Thursday, 10 January 2013
Johnnie Ray born 10 January 1927
John Alvin Ray (January 10, 1927–February 24, 1990) was one of the most influential singers of the second half of the 20th century. Despite a severe hearing loss that left him with less than 35% hearing in both ears, he was the bridge between the big band sound and the rock’n’roll music that began to permeate the radio airwaves and dominate the music industry from the mid-1950’s onwards.
Known at various times in his career as the Prince of Wails, the Nabob of Sob and the Howling Success because of his highly emotional singing and apparent ability to cry at will, Ray is rated an important influence in the development of 50s and early 60s popular music. Of North American Indian origin, he became deaf in his right ear at the age of 12, which caused him to wear a hearing-aid throughout his career. He
was heavily influenced by gospel and R&B music and performed in bars and clubs around Detroit in the late 40s, singing to his own piano accompaniment.

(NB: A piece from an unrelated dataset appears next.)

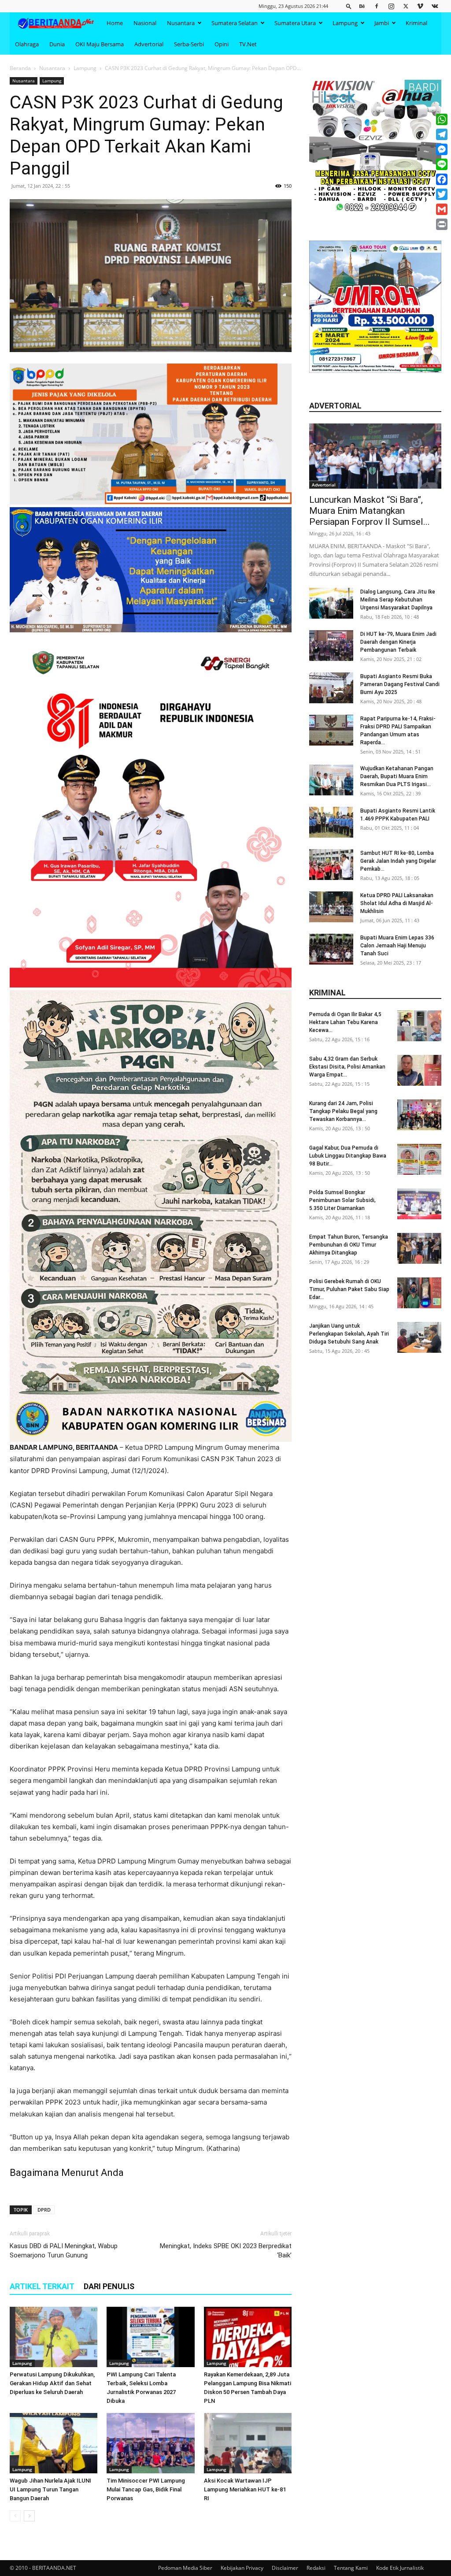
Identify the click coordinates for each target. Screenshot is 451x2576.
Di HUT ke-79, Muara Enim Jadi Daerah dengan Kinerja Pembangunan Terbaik (398, 642)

Signed by Columbia Records in 1951, his first two releases were on their small OKeh Records label, usually reserved for black artists. His first record, "Whiskey And Gin", was followed by "Cry". Unsophisticated, full of anguish, despair and a good deal of sobbing, it shocked a pop world accustomed to male singers crooning in front of big bands, and streaked to the top of the US charts, complete with Ray's own composition, "The Little White Cloud That Cried", on the b-side. "Cry" became his "identity" song, and a multi-million-seller.
Ray was then transferred to the Columbia label, and during the next couple of years, he had several massive US hits including "Please Mr Sun", "Here Am I - Broken Hearted", "Walkin' My Baby Back Home" and "Somebody Stole My Gal'. His stage performances, with their overt sexuality and
hysterical audience reaction, made him persona non grata to parents of teenagers worldwide. For a few years during the 50s, he enjoyed phenomenal success, revolutionizing popular music and symbolizing teenagers" frustrations and desires. Always acknowledging his gospel roots, Ray recorded several tracks associated with black artists, including the Drifters' R&B hit "Such a Night" (1954), which was banned on several US radio stations, and "Just Walkin' In the Rain" (1956), which climbed to number 2 in the US charts, and was originally recorded by the Prisonaires. By contrast, in 1954, he played a young singer who decides to
become a priest in Irving Berlin's musical film There's No Business Like Show Business. Ray sang the gospel-styled "If You Believe" and "Alexander's Ragtime Band".
During the late 50s in the USA, rumours were rife concerning Ray's possible homosexuality and drug-taking, and as a result he became more popular abroad than at home. In the UK, in person and on record, he had been a favourite since 1952. Three of his US hits reached UK number 1, including "Yes Tonight Josephine" (1957). Other UK successes included "Faith Can Move Mountains", "Hey There" and "Look Homeward Angel". Ray also duetted with Doris Day ("Ma Says Pa Says", "Full Time Job", "Let's Walk That A-Way") and Frankie Laine ("Good Evening Friends"). In the early 60s, suffering from financial problems and alcoholism, and left behind as the musical climate rapidly changed, Ray turned to cabaret in the USA. During the 70s he began to revive his career, leaning heavily on his old material for its nostalgic appeal.
Always in demand in the UK, Ray was headlining there until the late 80s. His last performance is said to have been in his home-town on 7 October 1989, and he died of liver failure a few months later in Los Angeles. As to his influence and legacy, one writer concluded: "Ray was the link between Frank Sinatra and Elvis Presley, re-creating the bobby-sox mayhem that elevated "The Voice' while anticipating the sexual chaos that accompanied Presley."